Thursday, March 18, 2010

Review: "Repo Men"


What a steaming pile of a movie.

Part sci-fi fable, part blood-spurting action film, "Repo Men" is a movie with a lot of ideas but no concept how to weave them together. It veers wildly from futuristic satire to knife fights to anti-capitalist screed, with a little love story and buddy-cop stuff thrown into the blender.

Here's the setup: Jude Law and Forest Whitaker are Remy and Jake, lifelong pals who traded the soldier life for repossessing artificial organs from people behind on their payments. And it's not some genteel transaction: They zap their targets with electrical darts, slice them open and tear out the mechanical liver, kidney, lungs, whatever -- even if it means death, and it usually does.

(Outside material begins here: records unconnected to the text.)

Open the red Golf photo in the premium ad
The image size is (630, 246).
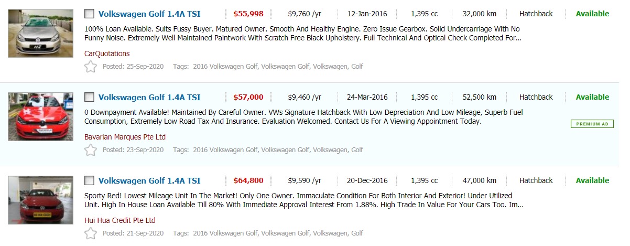pos(40,116)
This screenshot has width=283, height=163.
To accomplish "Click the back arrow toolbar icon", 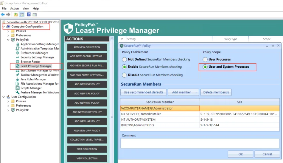I will 3,15.
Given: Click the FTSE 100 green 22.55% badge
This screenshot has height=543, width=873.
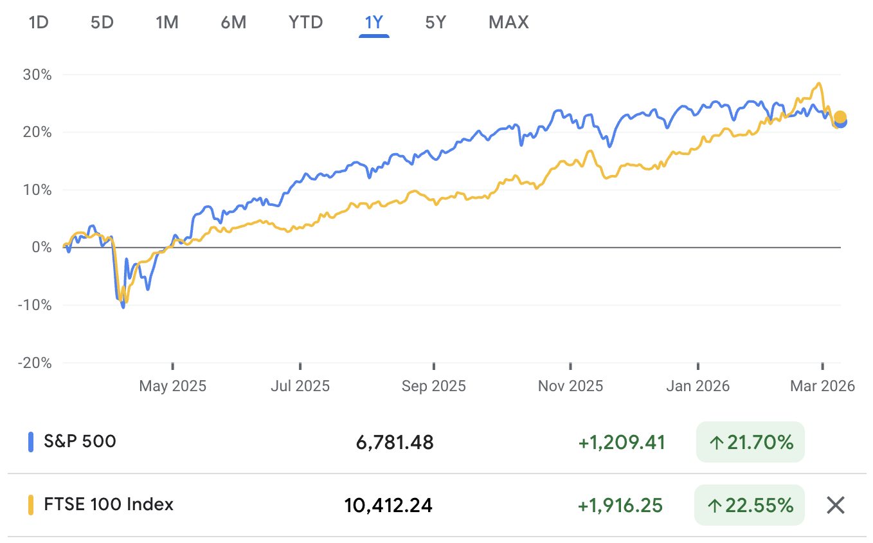Looking at the screenshot, I should pyautogui.click(x=750, y=505).
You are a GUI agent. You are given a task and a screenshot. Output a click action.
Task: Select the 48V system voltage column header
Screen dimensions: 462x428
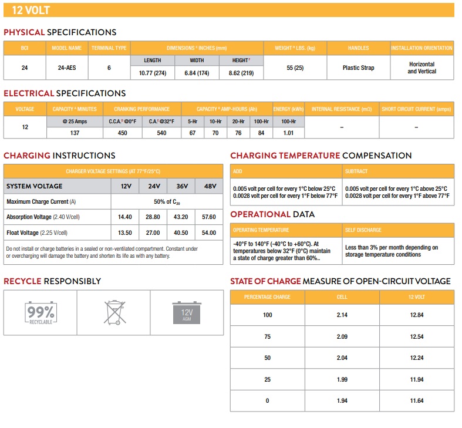[x=209, y=186]
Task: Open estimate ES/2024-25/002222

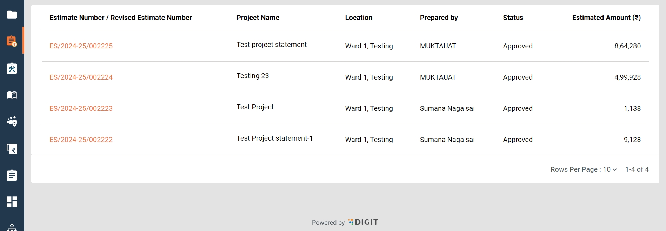Action: pos(81,140)
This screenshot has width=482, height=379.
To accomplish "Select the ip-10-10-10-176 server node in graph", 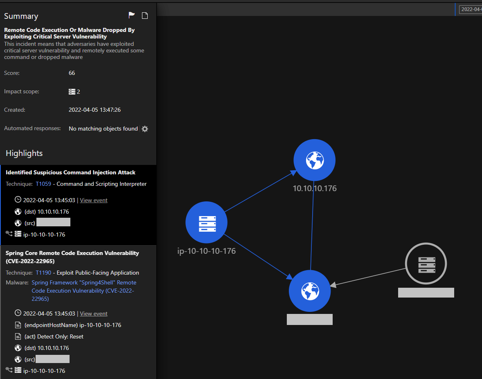I will pyautogui.click(x=206, y=223).
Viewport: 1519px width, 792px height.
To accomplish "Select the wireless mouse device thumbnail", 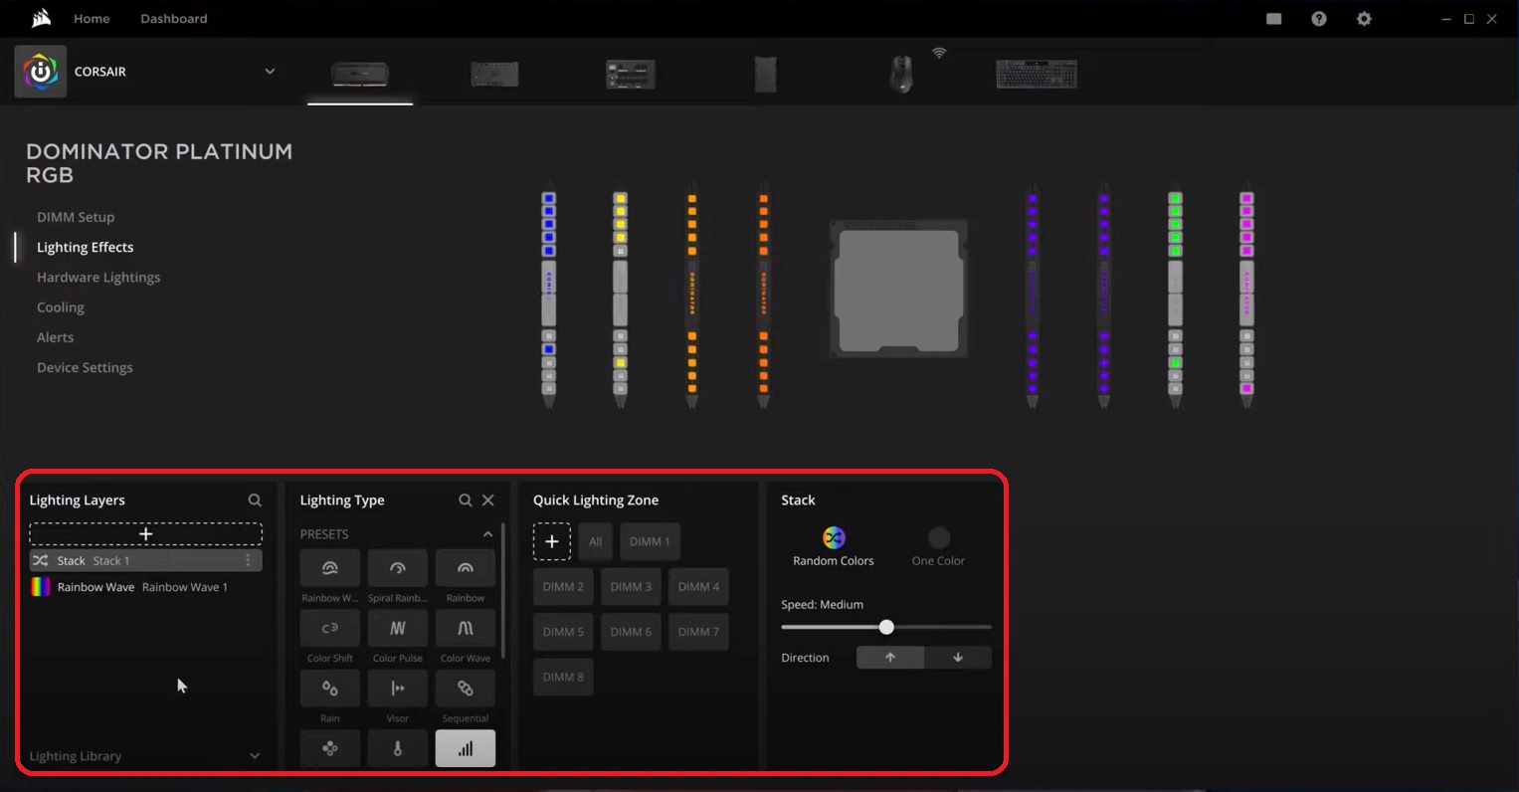I will [901, 74].
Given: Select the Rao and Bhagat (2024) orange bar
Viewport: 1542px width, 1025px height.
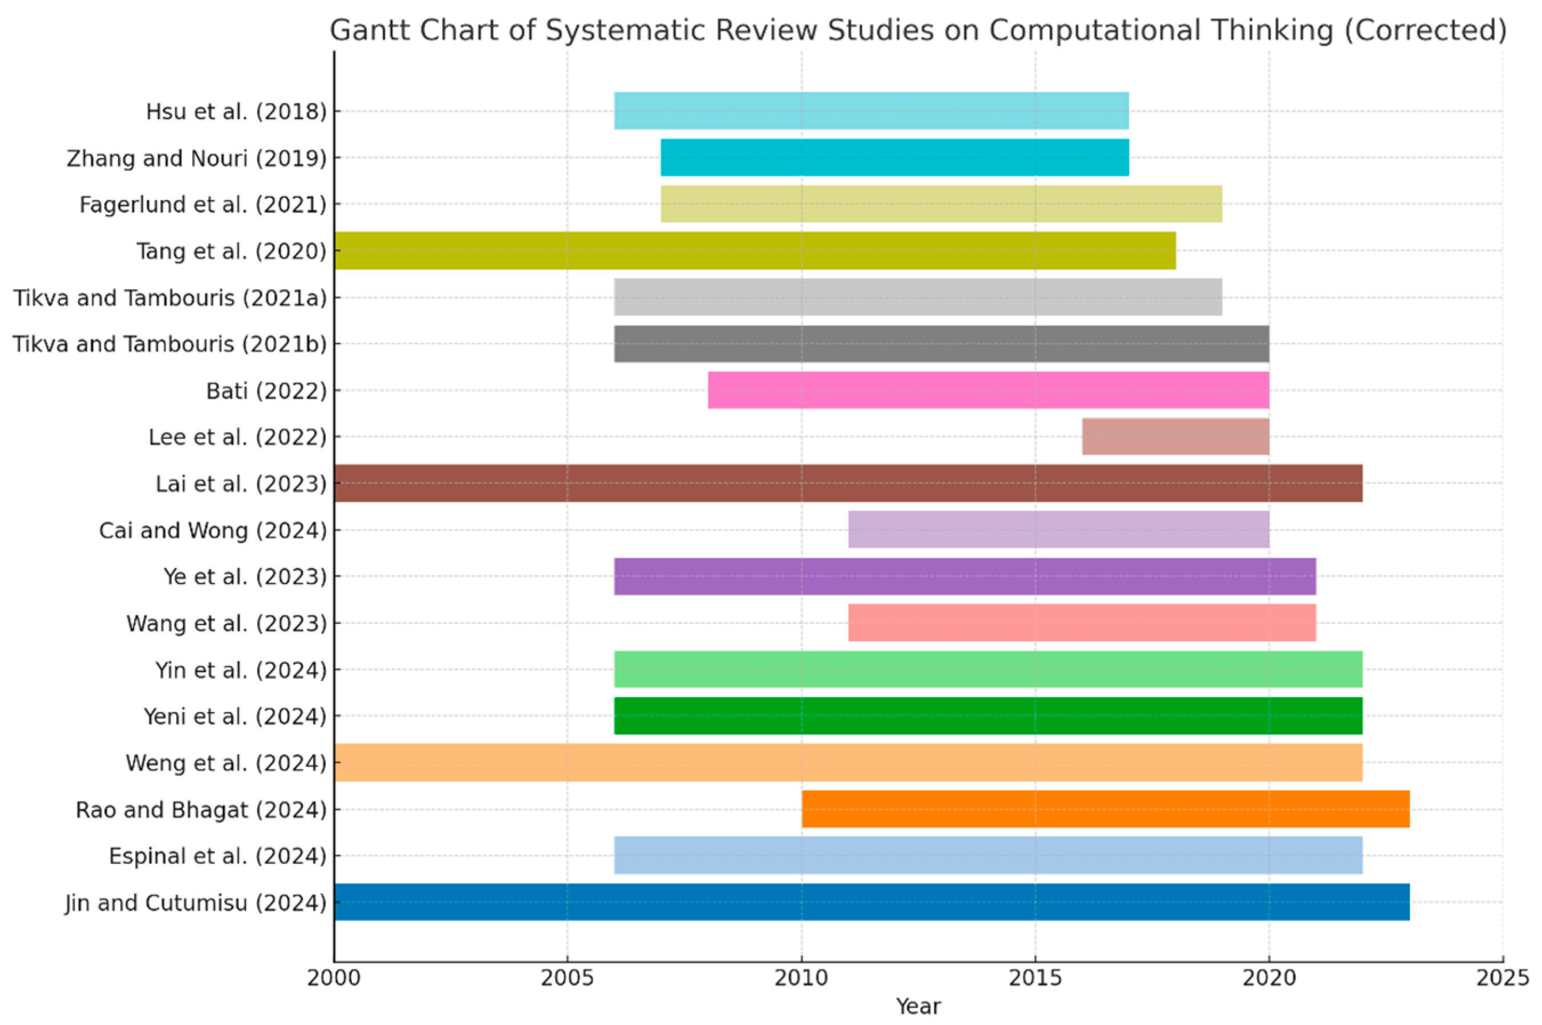Looking at the screenshot, I should point(1105,809).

Now, you might think that it's hard to like a couple of characters who gleefully carve up other people for a commission. And you'd be right. The repo men -- who are for some reason marked with a special neck tattoo -- are essentially licensed thugs, not so much trampling on civil liberties as acting as if they didn't exist.

The film is set in a vague near future, where cityscapes teem with video billboards and vertical overdevelopment a la "Blade Runner" -- and yet Remy's car looks suspiciously like a 2010 Subaru with a few bolt-ons.

It's the sort of universe where miraculous "Artiforgs" are marketed to the masses, but firearms seem to be a forgotten technology: Jake and Remy rarely encounter resistance any stiffer than a switchblade.

Remy's wife (Carice van Houten) wants him to give up the repo life and go into organ sales instead -- it's still the same nasty business, but hey, at least now he can work 9-to-5.

His life gets turned upside down when a job reclaiming a heart from a famous jazz musician goes bad, and Remy's left with his own artificial ticker. Back on the job he discovers his taste for killing strangers has ebbed -- a real change of heart, get it? -- and soon he's behind on his payments.

It's not long before the creepy boss (Liev Schreiber) taps Jake to go after Remy. On the run, he teams up with a nightclub singer (Alice Braga) who has more replacement parts than she can remember.

My objections to this film are many, but here's the ones I can think up right now:

· Why is it that so many people need new organs? They're so numerous they band together into small armies to hide out from repo men. Is there something in the future water making everyone rot on the insides?

· Wouldn't you think if a company was sending out goons to rip people open because they can't make their payments, the media would be reporting on it, day in and day out?

· All the female roles seem to be played by actresses with indistinct, hard-to-place accents that make it very difficult to understand their dialogue.

· Remy is presented as a dumb, brutish guy: There's even a flashback to his Army days, where he's assigned tank duty because of his "small brain and big skull." Yet at one point in the movie, he sits down and writes an entire book about his experiences in the repo biz.

"Repo Men" is based on a novel by Eric Garcia, who co-wrote the screenplay with TV vet Garrett Lerner, and was directed by Miguel Sapochnik, his first feature film. Normally I try to be charitable to novices, but based on this borderline-unwatchable mess, their nascent careers should be recalled.

1.5 stars

1 comment:

  1. Solid. I had no idea where you were going, based on that first sentence(!) So it's not even bad-good, like the first Fast & Furious movie?